**What is expected**: For the records below, print the lines from the line with "Open the Object Mode dropdown" through the line with "Given: Tap the user avatar profile picture" exactly as written; include both end lines and exclude the rest.

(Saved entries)
━━━━━━━━━━━━━━━━━━━━━━━━━━━━━━

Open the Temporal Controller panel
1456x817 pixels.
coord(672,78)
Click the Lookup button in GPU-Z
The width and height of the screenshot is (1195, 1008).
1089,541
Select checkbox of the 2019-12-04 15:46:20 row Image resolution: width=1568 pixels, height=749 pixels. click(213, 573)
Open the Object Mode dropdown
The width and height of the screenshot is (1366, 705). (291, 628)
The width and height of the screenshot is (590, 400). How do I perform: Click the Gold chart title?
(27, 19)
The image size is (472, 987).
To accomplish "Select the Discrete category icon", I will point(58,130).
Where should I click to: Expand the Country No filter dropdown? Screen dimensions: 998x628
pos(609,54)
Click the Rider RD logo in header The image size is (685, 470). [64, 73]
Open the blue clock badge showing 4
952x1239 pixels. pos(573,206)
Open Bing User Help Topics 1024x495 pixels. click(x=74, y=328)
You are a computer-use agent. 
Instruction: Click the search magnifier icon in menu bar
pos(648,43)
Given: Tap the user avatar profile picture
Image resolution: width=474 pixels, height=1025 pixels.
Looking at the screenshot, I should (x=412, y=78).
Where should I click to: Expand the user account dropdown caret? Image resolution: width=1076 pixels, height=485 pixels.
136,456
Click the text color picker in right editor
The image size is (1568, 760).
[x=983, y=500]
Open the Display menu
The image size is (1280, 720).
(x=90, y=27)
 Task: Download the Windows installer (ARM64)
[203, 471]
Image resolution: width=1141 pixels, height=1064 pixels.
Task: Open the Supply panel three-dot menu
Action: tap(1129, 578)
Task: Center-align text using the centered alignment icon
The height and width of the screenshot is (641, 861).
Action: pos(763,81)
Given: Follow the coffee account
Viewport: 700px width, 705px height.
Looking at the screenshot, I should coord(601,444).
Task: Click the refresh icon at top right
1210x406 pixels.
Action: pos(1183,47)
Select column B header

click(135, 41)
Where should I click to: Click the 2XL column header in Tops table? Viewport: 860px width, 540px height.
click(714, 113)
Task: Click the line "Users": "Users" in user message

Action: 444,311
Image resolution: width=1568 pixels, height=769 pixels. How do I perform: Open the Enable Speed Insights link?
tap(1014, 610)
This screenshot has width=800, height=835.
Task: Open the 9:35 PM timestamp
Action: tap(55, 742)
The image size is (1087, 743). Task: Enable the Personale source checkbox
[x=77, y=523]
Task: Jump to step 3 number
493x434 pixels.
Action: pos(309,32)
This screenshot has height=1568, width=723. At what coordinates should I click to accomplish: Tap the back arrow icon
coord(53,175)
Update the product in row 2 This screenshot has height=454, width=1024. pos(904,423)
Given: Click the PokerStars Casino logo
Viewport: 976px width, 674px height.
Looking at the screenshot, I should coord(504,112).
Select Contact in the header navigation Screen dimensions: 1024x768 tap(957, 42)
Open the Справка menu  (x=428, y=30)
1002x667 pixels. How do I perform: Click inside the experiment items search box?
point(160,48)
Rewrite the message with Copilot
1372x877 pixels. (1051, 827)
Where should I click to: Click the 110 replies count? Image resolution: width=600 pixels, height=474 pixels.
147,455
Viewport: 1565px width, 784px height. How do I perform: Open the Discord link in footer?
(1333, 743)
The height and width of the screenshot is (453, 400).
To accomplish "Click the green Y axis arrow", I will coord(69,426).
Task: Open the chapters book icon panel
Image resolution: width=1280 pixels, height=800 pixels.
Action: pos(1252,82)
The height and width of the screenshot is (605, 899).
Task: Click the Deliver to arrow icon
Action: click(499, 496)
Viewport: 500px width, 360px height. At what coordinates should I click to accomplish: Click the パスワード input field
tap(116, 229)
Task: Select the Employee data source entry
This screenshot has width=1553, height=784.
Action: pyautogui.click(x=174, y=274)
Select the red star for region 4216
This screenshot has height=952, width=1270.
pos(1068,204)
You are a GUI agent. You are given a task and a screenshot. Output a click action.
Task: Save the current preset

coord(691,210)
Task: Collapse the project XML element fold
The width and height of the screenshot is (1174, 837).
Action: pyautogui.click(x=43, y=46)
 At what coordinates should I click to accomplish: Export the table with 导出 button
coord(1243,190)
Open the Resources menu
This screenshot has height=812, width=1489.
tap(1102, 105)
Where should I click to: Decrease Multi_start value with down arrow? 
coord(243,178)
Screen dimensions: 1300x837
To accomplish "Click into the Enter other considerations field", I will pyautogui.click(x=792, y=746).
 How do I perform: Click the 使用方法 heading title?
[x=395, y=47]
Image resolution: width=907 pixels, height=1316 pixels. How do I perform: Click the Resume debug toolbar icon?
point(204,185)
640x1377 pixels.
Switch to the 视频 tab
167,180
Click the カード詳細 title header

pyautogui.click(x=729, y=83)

━━━━━━━━━━━━━━━━━━━━━━━━━━━━━━

**Worked solution**:
Open the Object Mode dropdown
The width and height of the screenshot is (1366, 705). (291, 628)
The width and height of the screenshot is (590, 400). How do I perform: Click the Gold chart title?
(27, 19)
The image size is (472, 987).
To accomplish "Select the Discrete category icon", I will point(58,130).
Where should I click to: Expand the Country No filter dropdown? Screen dimensions: 998x628
pos(609,54)
Click the Rider RD logo in header The image size is (685, 470). [64, 73]
Open the blue clock badge showing 4
952x1239 pixels. pos(573,206)
Open Bing User Help Topics 1024x495 pixels. click(x=74, y=328)
You are a computer-use agent. 
Instruction: Click the search magnifier icon in menu bar
pos(648,43)
Given: Tap the user avatar profile picture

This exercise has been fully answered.